This news item expired on 5/31/2009, so the information below could be outdated or incorrect.

Protect Yourself: Mosquitoes Can Carry Several Diseases


Mosquitoes can carry several different diseases including:

  • Eastern Equine Encephalitis
  • West Nile virus
  • La Crosse Encephalitis
  • Japanese Encephalitis
  • Yellow fever

Protect yourself from mosquitoes.All of these diseases can cause illness in humans, horses, birds and other animals. By far the most common seen in Western North Carolina is La Crosse Encephalitis.

How are these diseases spread? Disease is caused by the bite of an infected mosquito and most often affects children. Most cases of La Crosse occur during the summer months and early fall. This disease cannot be spread by touch or casual contact with humans or other animals.

Symptoms of La Crosse Encephalitis may include:

  • high fever
  • confusion
  • seizures
  • headache
  • neck stiffness
  • weakness or paralysis

How is it treated? There are no specific treatments for encephalitis. While most people recover from the illness, some may have permanent loss of normal brain function or die.

How can it be prevented? You can take steps to prevent mosquito bites and the risk of encephalitis.
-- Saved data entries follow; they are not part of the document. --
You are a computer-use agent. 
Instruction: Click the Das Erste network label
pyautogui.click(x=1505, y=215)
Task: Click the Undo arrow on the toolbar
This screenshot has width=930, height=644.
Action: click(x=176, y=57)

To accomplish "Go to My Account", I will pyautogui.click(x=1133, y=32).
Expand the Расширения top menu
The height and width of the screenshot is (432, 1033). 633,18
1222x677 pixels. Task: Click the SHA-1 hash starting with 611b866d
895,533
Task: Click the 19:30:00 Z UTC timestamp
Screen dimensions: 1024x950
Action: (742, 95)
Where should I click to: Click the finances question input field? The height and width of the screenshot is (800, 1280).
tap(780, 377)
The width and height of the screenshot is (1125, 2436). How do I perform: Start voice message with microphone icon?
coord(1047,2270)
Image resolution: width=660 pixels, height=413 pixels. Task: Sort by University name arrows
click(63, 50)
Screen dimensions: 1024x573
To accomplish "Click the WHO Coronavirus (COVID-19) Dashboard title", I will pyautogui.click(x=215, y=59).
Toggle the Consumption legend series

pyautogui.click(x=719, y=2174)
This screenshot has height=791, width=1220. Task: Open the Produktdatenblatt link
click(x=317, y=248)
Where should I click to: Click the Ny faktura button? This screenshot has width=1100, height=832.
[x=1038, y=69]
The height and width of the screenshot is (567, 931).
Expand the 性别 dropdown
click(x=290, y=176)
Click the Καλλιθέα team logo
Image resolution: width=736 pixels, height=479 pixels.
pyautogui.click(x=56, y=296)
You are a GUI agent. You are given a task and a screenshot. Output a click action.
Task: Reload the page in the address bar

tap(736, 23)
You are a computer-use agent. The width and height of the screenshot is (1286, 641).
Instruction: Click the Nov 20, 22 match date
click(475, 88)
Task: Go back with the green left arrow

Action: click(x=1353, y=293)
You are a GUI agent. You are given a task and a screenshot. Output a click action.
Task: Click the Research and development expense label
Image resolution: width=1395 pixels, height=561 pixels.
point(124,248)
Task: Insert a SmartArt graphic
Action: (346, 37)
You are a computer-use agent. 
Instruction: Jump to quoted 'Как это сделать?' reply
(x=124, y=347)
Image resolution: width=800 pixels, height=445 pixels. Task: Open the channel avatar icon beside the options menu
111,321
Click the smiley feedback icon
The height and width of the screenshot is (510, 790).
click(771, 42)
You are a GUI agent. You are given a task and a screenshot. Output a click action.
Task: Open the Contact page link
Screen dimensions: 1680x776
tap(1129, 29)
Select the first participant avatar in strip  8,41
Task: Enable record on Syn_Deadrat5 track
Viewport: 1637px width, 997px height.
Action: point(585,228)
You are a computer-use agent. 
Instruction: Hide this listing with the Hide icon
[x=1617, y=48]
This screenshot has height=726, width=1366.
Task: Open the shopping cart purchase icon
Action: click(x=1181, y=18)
  • Avoid peak mosquito hours.
    • The hours from dusk to dawn are the prime feeding times.
    • Take extra care if you’re outside during the evening or early morning hours.
  • Wear protective clothing.
    • If possible, wear long sleeves, long pants and socks when outdoors during peak mosquito hours.
  • Drain standing water around your home.
    • Mosquitoes lay their eggs in standing water.
    • Turn over buckets
    • Discard old tires
    • store wheelbarrows and wading pools upside down
    • adjust tarps over boats, pools, etc. to drain water
    • fix dripping faucets
    • don’t leave water standing in flower pots or bird baths for more than a few days
  • Install or repair window screens.
    • Make sure screens are well-fitting and repair any holes you find.
  • Apply insect repellent containing DEET.
    • DEET concentrations of 30-50% are effective for several hours.
    • These should be used sparingly on exposed skin and should not be applied to children under two months of age.
    • Repellents containing permethrin may be applied to outer clothing and gear.